• [Data extract]:
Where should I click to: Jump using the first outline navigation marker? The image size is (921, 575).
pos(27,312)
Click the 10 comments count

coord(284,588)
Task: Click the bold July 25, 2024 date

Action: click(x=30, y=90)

--

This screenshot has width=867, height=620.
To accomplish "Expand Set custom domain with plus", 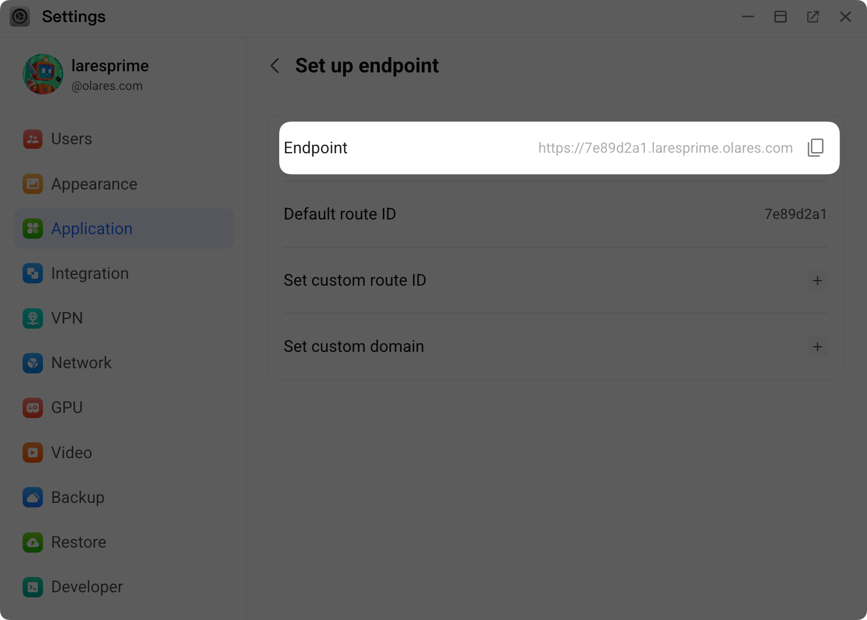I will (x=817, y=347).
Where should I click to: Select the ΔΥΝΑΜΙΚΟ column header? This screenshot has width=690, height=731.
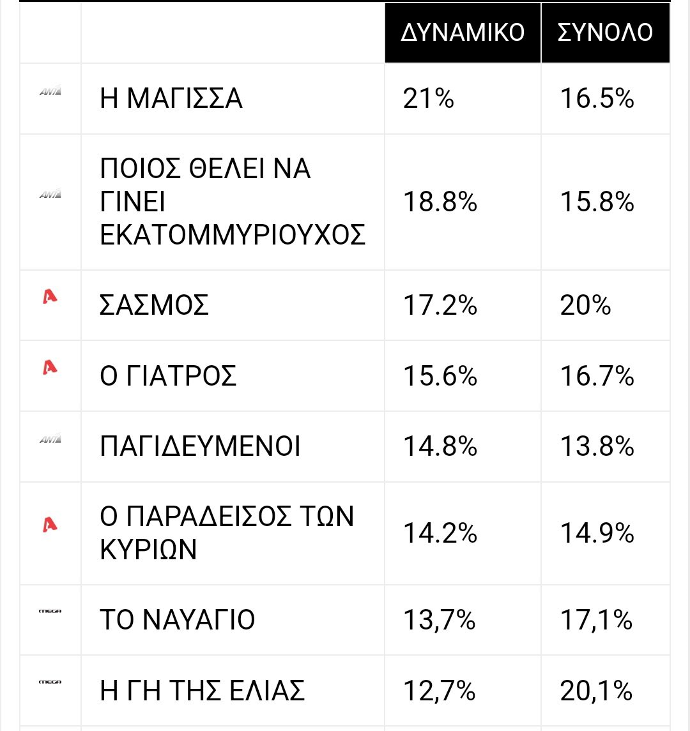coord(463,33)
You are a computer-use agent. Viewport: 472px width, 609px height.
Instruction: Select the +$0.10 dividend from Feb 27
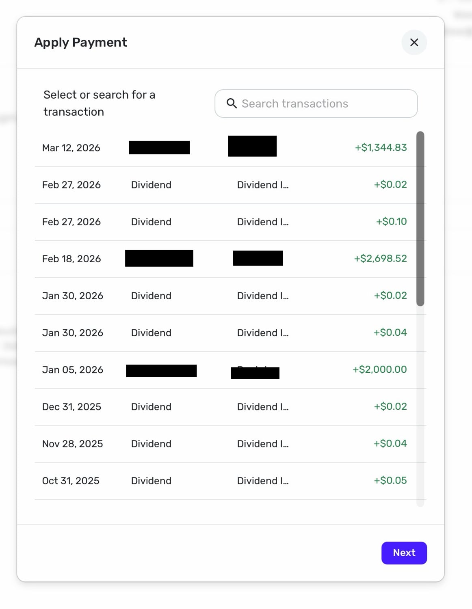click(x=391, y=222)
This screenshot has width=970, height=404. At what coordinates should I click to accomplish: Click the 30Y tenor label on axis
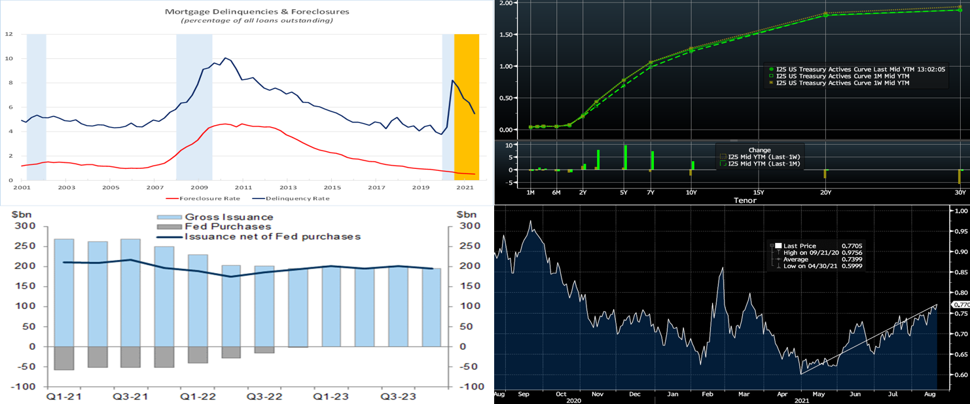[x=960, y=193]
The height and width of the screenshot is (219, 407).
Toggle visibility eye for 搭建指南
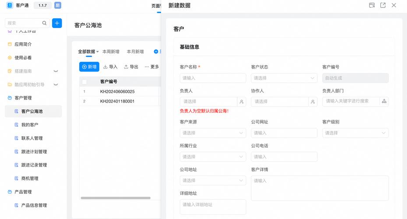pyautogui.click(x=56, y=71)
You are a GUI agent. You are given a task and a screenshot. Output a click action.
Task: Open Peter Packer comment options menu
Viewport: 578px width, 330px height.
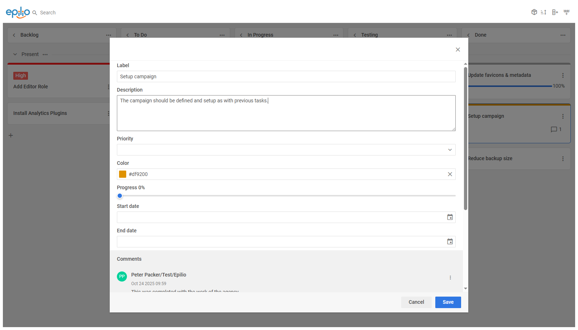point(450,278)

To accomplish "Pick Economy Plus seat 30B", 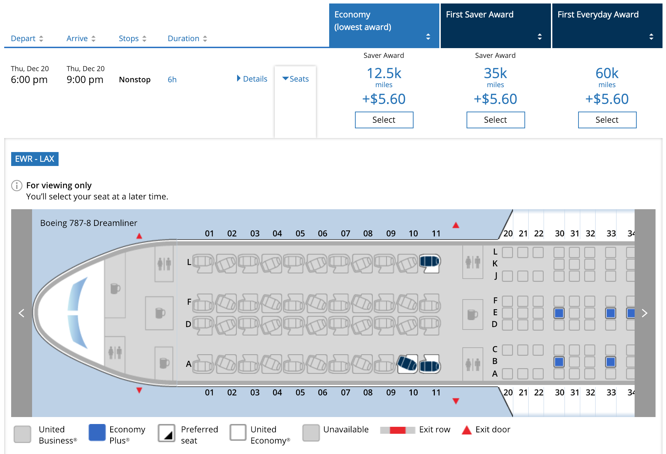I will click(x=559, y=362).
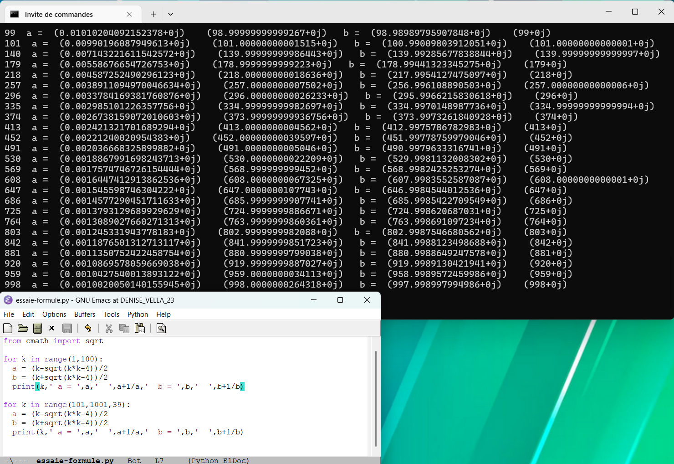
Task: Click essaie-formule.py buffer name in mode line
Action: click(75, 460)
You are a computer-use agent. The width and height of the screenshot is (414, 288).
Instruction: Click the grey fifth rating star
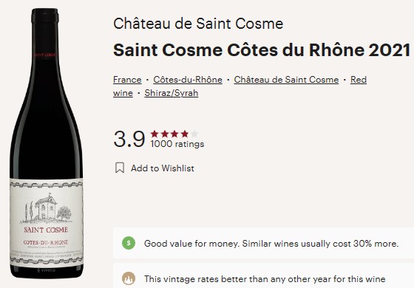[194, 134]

• [Exercise description]: Which lines of the records above contain the word "agent"? Report each one.

• [Problem solution]:
You are a computer-use agent. Viewport: 472px width, 609px height.
You are a GUI agent. You are given a task and a screenshot. Output a click action.
You are a computer-use agent. The width and height of the screenshot is (414, 288).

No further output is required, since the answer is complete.